2025年6月13日、**閣議決定された「骨太の方針2025」**では、財政・社会保障制度のあり方を総括する重要政策文書として、「金融所得に対する情報連携・オンライン化や、公平性・事務負担を踏まえた具体的な制度設計の検討」が明記されました 「経済財政運営と改革の基本方針2025(骨太の方針2025)」。
この記述は、政府が金融所得に社会保険料をかける仕組みの方向性を“検討段階”として文書に明示した初の根拠であり、制度議論が本格化しつつあることを示しています。
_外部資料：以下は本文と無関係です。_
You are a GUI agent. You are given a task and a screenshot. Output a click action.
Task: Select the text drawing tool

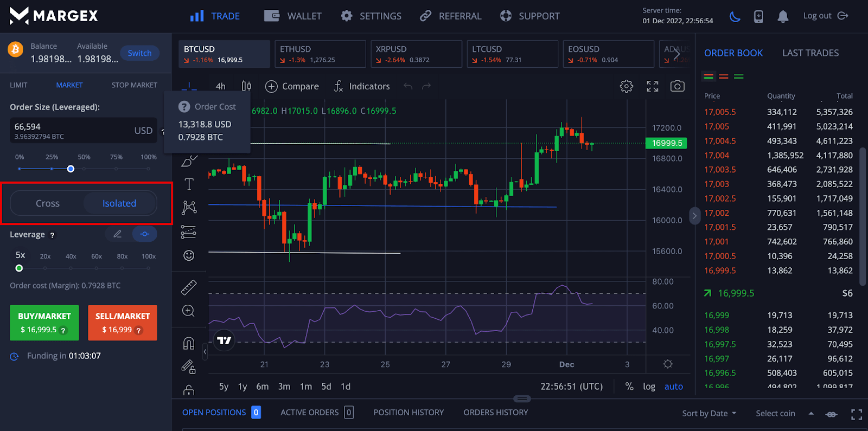click(189, 184)

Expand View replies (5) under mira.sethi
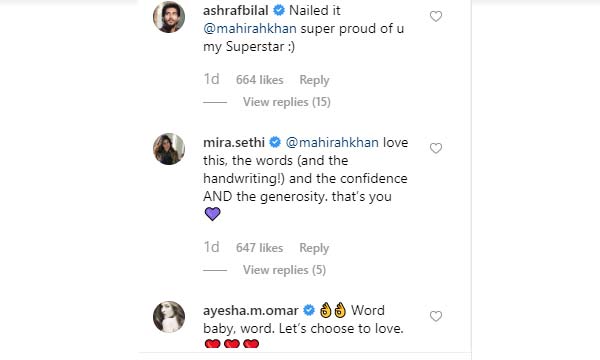(x=284, y=270)
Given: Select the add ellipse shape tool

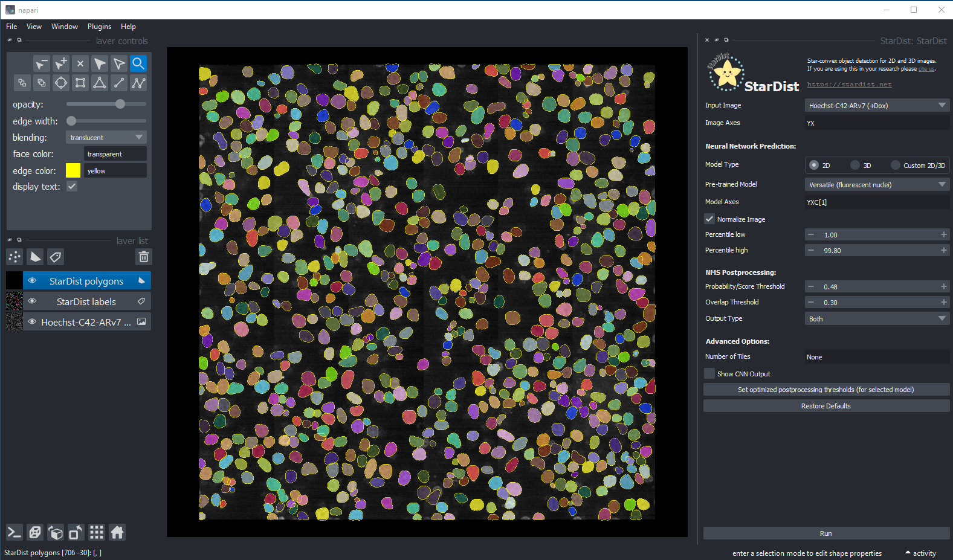Looking at the screenshot, I should coord(61,83).
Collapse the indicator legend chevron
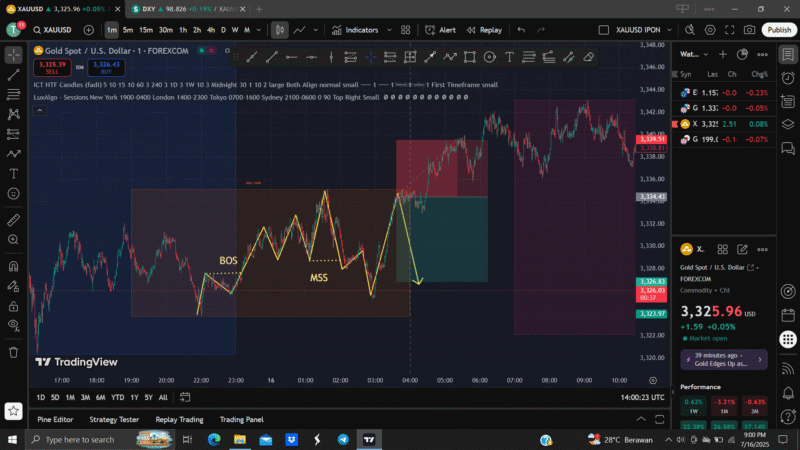Image resolution: width=800 pixels, height=450 pixels. 38,108
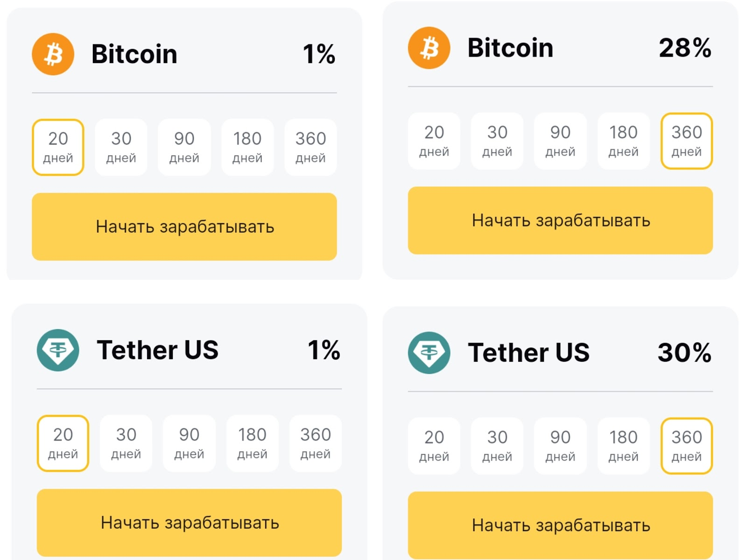Click the Tether logo in the 30% card
747x560 pixels.
pos(429,353)
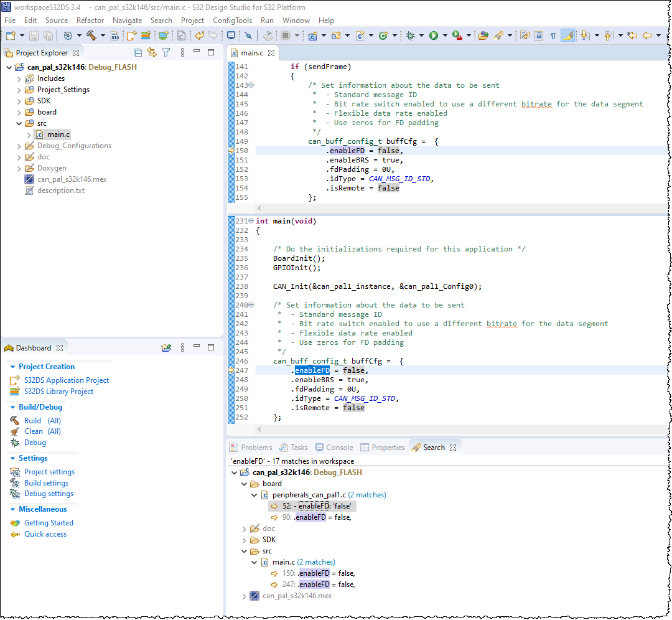Click Collapse All in Project Explorer

coord(138,53)
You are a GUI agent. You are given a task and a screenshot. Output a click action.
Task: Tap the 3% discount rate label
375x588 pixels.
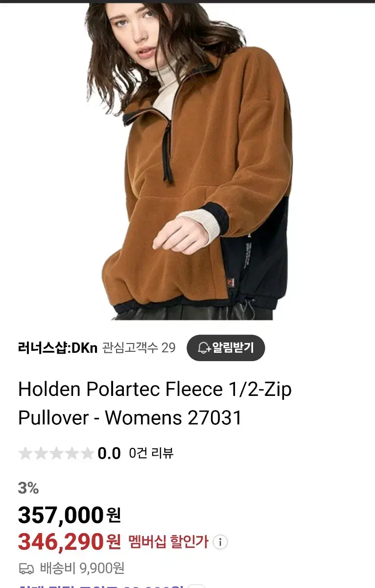(28, 488)
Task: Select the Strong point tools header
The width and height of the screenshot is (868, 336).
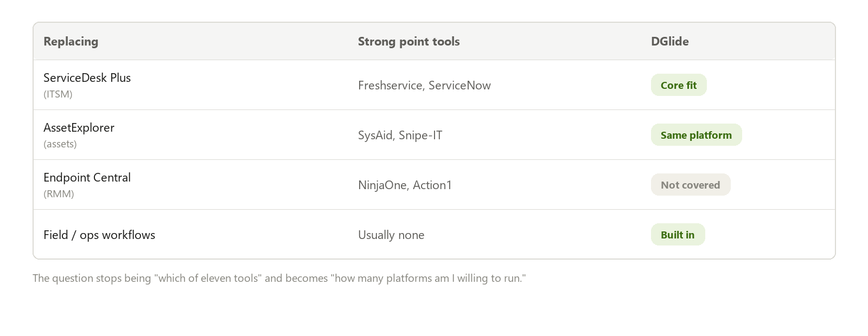Action: tap(409, 42)

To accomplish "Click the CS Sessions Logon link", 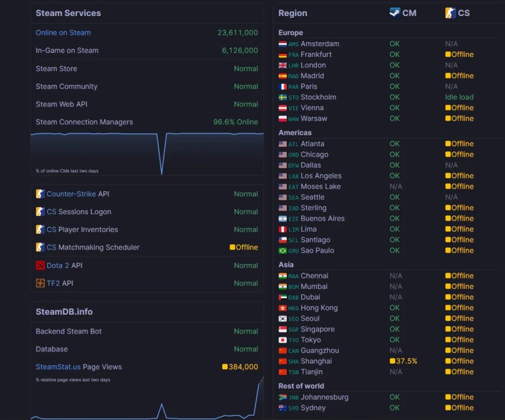I will click(79, 212).
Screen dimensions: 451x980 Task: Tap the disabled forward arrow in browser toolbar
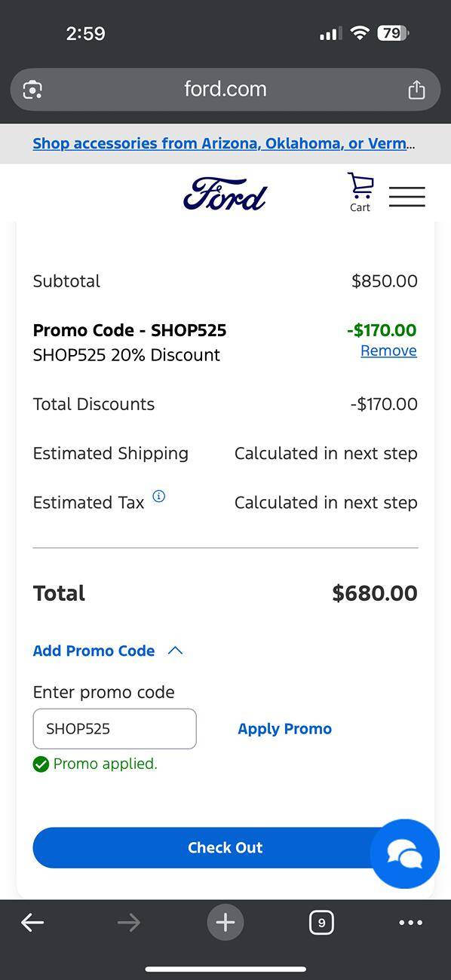(129, 922)
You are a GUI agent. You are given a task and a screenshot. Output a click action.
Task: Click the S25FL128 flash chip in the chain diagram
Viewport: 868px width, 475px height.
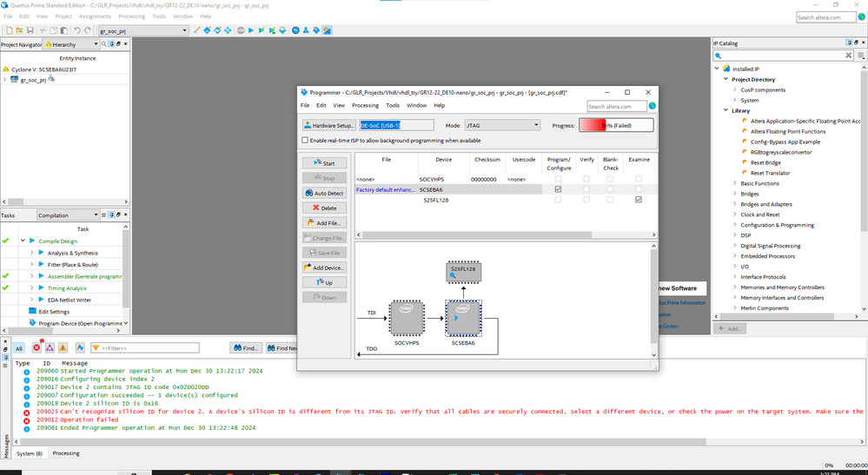pyautogui.click(x=463, y=271)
「経済財政運営と改革の基本方針2025(骨太の方針2025)」(2025年6月13日閣議決定)では、以下の一文が注目されています:
“金融所得に対する法定調書の現状も踏まえつつ、マイナンバーの記載や情報提出のオンライン化等の課題、負担の公平性、関係者の事務負担等に留意しながら、具体的な制度設計を進める。”
背景には以下のような事情があります。
| 要因 | 内容 |
|---|---|
| 高齢化社会 | 医療・年金など社会保障費が増加し、財源が必要 |
| 投資家の優遇 | 給与所得に比べて金融所得が軽課税とされる状況に一部批判あり |
| 「公平な負担」の議論 | 高所得層中心に投資利益が集中しているとの見方も |
政府としては、「所得の種類に関係なく、広く負担を」という考え方を進めたい意図があります。
🔍 実際に導入されたらどうなる?
まだ法案化されていないものの、もし導入された場合には以下のような影響が予想されます。
| 想定される影響 | 内容 |
|---|---|
| 実質的な増税 | 税金20.315%+社会保険料(10%前後?)で手取りが減少 |
| 高所得者層に影響大 | 所得ベースで保険料率が決まるため、年収が高いほど負担が重くなる |
| NISAへの影響は? | NISAは非課税制度なので、現状の案では影響を受けないと推測されます |
🧾 専門家の見解「実現は技術的に困難」
多くの専門家がこの案に対して慎重な姿勢を示しています。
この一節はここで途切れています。